Teus olhos berram, Maria, é sede!
Sylvia Araujo

quinta-feira, 13 de fevereiro de 2014

Ajardinar

Lavra as palavras, feito terra, uma a uma - aduba. Escolhe a dedo o que te sai da boca, do peito, dos pés - caminha. Abraça os desvios, traça outros planos, em mil atalhos por aí, se encontra. Dos poros, permite só o escorrer do suor; é fevereiro, enfim, não há fuga. Já do amor, salgado e doce, exige nada - planta e rega e ama, claro, pra fazer germinar.  

Lava os sentires na corredeira do rio, os cabelos no mar - abre os braços, boia. Retém a maré do lado de dentro, escreve - escreve e canta, não esquece de cantar. Mas cala, também, que palavra é raiz e broto de asa sempre exige silêncio. E respira. Dança, salta, rodopia - escorre -; horizonte é feito de sonhos-nuvens, o dia a dia é hoje, irrevogável - vive.
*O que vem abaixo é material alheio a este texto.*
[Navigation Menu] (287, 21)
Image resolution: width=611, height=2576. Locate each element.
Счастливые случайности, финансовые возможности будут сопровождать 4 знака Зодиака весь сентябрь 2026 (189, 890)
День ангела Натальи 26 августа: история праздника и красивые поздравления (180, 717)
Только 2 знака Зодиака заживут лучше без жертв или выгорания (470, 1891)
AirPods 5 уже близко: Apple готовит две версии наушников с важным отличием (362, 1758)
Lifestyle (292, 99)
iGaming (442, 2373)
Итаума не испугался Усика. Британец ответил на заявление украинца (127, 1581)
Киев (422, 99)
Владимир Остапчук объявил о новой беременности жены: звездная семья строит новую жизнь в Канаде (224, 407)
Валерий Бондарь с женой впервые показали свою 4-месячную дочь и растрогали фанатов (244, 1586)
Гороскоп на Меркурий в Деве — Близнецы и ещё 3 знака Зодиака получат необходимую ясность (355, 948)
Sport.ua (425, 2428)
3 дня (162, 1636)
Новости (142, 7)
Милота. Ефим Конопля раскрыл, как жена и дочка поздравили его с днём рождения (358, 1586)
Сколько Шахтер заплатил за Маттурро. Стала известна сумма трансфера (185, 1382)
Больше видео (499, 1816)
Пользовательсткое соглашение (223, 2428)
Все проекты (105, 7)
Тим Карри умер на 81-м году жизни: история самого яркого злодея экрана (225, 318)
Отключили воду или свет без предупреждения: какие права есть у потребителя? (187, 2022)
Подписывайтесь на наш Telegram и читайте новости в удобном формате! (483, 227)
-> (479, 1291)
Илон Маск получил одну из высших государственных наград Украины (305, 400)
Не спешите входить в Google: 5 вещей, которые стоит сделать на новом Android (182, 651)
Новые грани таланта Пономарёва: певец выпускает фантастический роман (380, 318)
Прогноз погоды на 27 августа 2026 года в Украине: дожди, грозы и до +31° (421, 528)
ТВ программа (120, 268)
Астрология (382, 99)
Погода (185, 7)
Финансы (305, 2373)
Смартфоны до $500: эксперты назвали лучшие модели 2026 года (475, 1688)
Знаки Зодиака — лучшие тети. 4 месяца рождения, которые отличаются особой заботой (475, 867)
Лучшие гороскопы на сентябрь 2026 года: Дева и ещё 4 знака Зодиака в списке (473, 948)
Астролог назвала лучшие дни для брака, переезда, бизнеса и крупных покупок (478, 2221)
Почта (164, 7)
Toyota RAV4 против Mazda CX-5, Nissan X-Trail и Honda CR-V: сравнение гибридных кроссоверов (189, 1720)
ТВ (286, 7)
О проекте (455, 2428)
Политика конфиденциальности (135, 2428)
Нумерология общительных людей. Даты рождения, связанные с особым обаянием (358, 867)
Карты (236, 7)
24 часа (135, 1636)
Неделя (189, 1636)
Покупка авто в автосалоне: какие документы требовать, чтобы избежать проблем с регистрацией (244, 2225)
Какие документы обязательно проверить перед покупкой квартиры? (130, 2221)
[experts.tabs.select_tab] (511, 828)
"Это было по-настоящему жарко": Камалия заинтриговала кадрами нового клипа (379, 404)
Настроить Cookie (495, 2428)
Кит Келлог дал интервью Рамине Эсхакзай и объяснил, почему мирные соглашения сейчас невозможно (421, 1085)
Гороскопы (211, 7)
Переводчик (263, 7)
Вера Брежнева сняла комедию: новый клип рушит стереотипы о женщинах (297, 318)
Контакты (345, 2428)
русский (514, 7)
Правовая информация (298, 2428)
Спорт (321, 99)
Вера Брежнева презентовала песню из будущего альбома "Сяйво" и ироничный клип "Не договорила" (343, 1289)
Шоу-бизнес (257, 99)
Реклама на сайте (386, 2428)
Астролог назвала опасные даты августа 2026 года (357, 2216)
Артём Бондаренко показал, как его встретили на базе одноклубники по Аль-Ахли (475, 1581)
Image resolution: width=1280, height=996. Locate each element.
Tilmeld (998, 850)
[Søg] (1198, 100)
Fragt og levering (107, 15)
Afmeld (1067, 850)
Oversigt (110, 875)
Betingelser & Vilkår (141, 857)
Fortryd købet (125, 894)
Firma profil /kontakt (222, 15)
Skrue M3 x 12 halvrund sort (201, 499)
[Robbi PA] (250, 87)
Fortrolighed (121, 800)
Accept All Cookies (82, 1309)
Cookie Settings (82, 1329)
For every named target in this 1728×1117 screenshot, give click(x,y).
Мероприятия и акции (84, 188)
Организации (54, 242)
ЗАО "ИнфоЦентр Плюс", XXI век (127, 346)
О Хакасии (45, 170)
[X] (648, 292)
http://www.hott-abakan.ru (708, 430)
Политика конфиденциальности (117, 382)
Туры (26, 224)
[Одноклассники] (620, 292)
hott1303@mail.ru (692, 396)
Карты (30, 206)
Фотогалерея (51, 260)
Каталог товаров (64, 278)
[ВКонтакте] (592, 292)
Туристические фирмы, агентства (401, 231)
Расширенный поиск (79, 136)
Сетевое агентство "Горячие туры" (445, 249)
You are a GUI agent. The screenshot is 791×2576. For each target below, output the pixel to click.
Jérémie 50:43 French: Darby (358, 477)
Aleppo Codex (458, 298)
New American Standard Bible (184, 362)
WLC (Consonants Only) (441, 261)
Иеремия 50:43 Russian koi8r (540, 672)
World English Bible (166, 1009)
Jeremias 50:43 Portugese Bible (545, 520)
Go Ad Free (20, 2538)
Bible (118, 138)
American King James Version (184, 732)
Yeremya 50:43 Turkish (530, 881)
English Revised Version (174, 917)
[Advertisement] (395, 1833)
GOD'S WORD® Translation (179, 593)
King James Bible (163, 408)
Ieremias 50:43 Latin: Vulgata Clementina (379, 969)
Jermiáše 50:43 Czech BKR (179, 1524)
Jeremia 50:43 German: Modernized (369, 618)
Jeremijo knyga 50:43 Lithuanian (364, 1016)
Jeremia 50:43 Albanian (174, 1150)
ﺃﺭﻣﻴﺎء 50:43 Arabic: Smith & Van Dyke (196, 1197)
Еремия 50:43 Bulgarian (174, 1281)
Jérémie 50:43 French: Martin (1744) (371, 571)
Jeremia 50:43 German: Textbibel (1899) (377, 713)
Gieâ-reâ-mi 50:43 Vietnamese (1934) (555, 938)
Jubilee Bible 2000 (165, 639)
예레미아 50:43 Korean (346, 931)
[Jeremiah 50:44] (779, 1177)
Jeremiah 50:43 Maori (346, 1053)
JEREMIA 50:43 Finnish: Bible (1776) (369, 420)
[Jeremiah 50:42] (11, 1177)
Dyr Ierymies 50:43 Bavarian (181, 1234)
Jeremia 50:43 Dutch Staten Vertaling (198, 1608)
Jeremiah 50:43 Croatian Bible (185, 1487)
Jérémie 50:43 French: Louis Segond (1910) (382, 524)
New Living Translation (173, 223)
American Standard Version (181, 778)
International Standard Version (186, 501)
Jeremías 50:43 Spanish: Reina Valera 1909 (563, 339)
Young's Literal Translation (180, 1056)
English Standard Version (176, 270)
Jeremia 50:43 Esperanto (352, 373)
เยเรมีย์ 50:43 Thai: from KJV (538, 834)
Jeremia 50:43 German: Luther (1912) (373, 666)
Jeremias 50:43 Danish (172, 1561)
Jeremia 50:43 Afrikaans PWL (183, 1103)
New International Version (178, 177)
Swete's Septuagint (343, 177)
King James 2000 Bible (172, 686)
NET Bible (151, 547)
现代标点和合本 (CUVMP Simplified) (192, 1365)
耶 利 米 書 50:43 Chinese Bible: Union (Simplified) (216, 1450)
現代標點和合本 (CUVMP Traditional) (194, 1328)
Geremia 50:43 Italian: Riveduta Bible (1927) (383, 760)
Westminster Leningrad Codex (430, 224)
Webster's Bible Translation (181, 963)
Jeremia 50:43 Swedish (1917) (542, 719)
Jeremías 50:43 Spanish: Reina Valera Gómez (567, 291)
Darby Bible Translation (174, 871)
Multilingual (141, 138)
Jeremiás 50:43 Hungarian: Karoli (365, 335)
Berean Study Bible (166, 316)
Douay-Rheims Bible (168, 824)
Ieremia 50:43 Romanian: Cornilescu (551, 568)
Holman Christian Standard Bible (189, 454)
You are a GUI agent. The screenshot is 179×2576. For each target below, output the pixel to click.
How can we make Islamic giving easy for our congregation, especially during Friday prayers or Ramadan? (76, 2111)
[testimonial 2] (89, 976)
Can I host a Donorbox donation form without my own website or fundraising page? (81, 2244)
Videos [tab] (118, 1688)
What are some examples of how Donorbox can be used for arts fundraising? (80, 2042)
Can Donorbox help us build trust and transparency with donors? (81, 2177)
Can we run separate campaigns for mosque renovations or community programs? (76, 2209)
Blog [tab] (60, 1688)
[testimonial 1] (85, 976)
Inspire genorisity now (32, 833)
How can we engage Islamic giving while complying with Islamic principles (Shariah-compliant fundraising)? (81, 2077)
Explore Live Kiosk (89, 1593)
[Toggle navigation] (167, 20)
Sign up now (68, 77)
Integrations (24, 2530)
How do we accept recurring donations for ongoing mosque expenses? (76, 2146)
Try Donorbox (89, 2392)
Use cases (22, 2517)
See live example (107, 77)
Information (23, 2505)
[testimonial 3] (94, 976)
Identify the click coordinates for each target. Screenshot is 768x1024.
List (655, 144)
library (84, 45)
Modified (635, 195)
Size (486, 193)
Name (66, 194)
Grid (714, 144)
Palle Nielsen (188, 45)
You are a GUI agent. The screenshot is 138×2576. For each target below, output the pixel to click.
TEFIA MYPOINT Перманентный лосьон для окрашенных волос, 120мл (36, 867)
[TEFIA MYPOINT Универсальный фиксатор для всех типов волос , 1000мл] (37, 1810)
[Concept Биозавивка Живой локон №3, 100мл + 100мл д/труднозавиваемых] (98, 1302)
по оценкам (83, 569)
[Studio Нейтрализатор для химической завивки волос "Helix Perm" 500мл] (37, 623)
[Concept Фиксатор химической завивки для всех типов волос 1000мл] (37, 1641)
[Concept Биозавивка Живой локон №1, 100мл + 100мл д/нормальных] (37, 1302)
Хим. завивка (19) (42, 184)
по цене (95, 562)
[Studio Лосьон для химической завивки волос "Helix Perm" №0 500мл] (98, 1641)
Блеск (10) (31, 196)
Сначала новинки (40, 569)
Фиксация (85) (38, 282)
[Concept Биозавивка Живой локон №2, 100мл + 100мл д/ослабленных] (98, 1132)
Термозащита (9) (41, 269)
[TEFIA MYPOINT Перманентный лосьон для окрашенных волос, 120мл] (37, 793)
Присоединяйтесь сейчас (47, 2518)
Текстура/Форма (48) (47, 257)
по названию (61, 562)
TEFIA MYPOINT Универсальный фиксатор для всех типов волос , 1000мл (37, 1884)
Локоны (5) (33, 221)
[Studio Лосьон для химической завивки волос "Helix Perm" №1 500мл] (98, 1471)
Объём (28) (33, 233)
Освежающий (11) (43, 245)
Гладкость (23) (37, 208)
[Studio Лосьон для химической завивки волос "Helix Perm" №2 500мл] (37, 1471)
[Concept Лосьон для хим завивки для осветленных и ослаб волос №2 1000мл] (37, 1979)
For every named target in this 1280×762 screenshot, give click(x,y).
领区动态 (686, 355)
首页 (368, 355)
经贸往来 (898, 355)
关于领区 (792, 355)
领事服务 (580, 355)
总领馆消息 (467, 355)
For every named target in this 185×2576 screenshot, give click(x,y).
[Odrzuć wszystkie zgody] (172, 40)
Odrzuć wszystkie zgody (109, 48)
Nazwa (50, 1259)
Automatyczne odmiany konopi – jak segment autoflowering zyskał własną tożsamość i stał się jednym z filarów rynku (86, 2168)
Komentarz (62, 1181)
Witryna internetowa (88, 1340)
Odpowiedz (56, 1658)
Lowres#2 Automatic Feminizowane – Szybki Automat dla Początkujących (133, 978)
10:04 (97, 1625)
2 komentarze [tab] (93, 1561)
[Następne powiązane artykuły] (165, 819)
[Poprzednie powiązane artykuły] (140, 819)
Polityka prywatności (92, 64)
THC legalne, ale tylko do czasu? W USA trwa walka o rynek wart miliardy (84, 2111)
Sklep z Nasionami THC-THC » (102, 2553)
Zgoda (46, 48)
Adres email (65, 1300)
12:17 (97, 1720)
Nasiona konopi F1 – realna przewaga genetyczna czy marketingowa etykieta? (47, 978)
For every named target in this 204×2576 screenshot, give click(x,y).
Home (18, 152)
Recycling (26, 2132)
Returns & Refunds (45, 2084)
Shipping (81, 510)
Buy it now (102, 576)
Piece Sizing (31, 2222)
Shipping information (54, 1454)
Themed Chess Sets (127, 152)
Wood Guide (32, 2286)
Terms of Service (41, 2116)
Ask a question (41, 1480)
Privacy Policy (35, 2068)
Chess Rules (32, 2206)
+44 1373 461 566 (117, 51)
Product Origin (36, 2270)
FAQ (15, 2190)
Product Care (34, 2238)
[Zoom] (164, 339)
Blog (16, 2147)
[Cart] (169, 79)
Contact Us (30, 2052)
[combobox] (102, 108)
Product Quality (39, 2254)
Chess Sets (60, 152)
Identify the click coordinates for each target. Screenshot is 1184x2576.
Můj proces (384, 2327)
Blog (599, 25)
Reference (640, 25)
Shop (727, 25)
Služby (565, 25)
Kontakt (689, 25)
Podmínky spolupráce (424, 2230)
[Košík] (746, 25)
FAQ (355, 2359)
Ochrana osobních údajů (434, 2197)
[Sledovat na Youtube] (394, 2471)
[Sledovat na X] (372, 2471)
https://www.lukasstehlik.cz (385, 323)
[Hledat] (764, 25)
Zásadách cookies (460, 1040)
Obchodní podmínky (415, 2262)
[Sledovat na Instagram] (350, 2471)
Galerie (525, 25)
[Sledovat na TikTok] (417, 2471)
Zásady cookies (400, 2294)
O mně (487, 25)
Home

Leva embora o que não te cabe, deixa sumir o que não te abraça - segue. Soluça as tristezas baixinho, observa os gatos, lambe as feridas. Cicatriz não mata, não mesmo - renova o foco, resiste. Escancara o peito pra esse sol que insiste em ser sempre o mesmo e ao mesmo tempo outro - transforma. Os medos, os cercos, os charcos - abandona. E lavra e lava e leva - que o deserto se ocupe em florescer por si.